* [RECORDS FOR THE TASK]:
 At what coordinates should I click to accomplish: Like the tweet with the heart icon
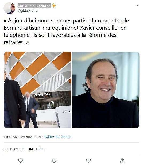[88, 160]
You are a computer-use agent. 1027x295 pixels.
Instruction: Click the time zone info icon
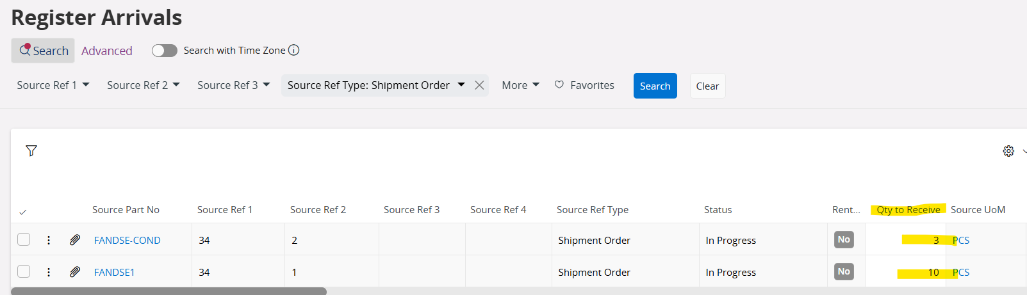[x=293, y=50]
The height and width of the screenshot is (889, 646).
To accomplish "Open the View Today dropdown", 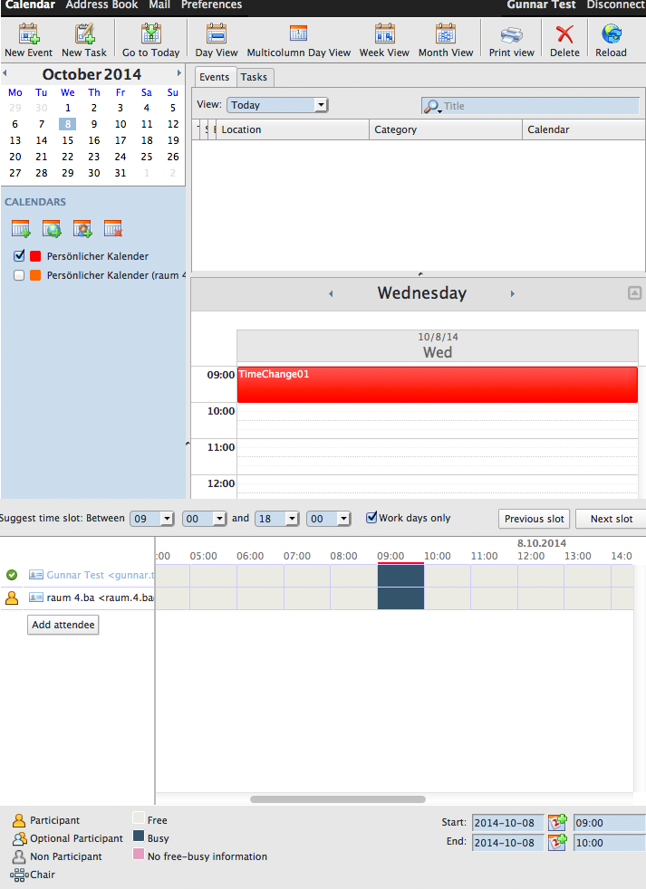I will [x=276, y=105].
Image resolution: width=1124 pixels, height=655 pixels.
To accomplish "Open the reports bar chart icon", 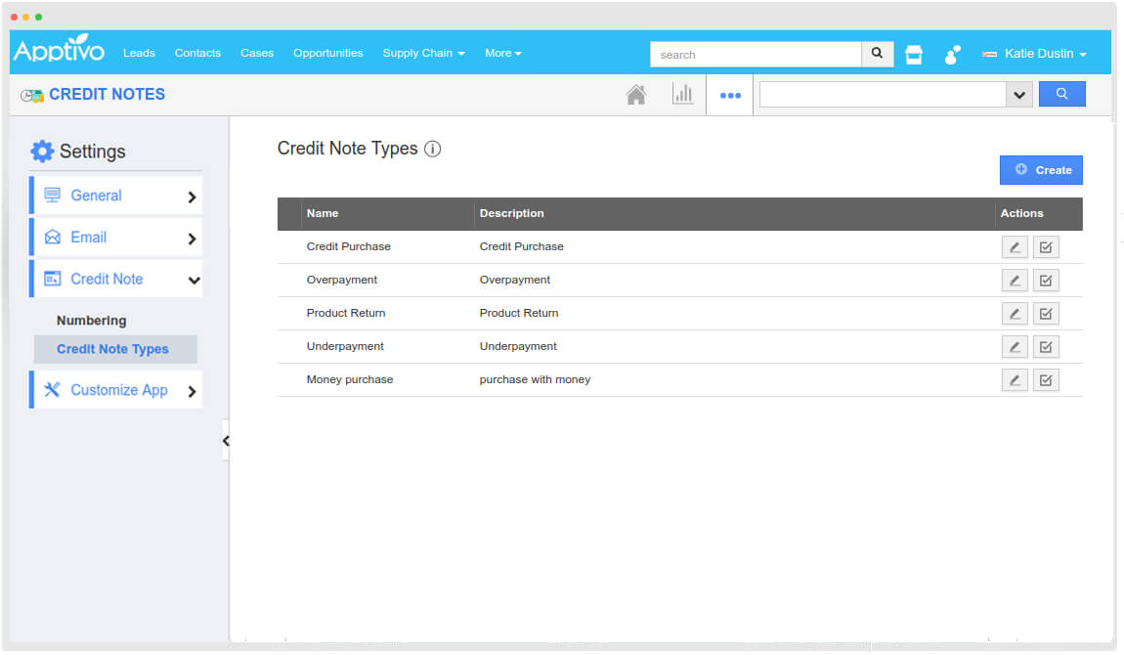I will pos(682,95).
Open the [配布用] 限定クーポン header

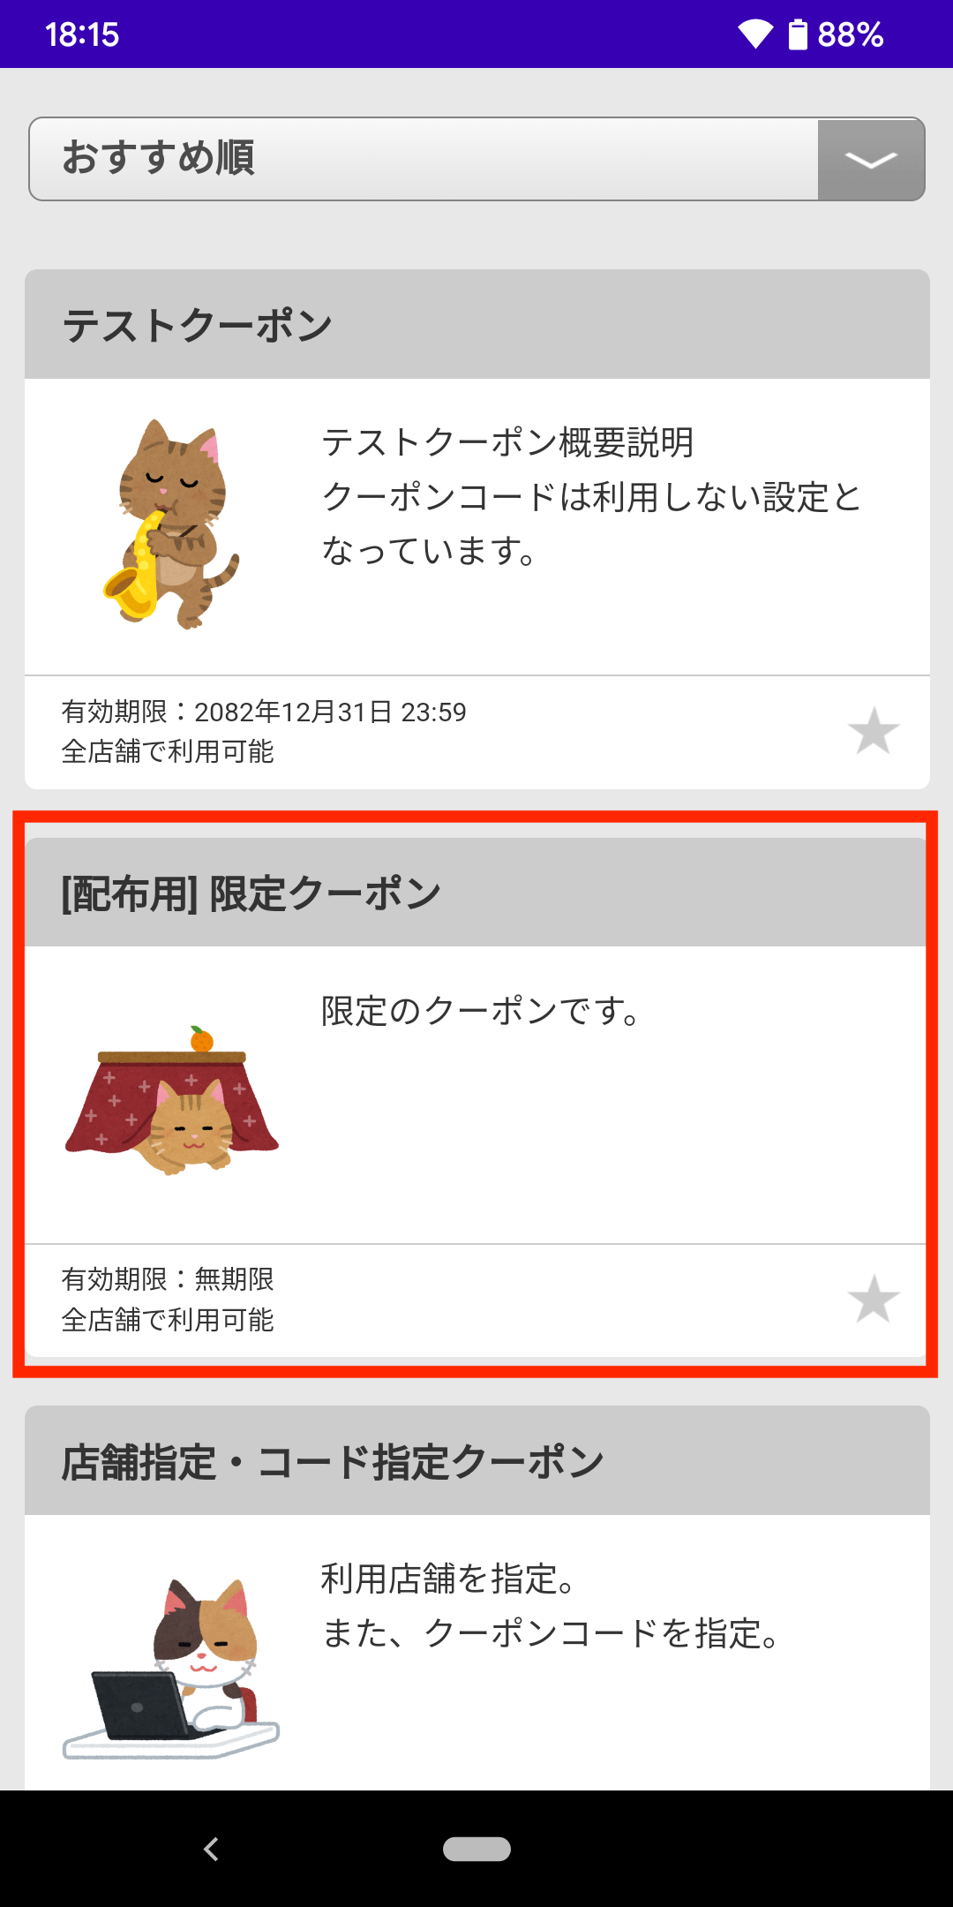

* [DESCRIPTION OF THE TASK]: In the material above, find the lines that contain "height" and show them.

* [EXERCISE SOLUTION]:
The height and width of the screenshot is (889, 646).
Image resolution: width=1124 pixels, height=655 pixels.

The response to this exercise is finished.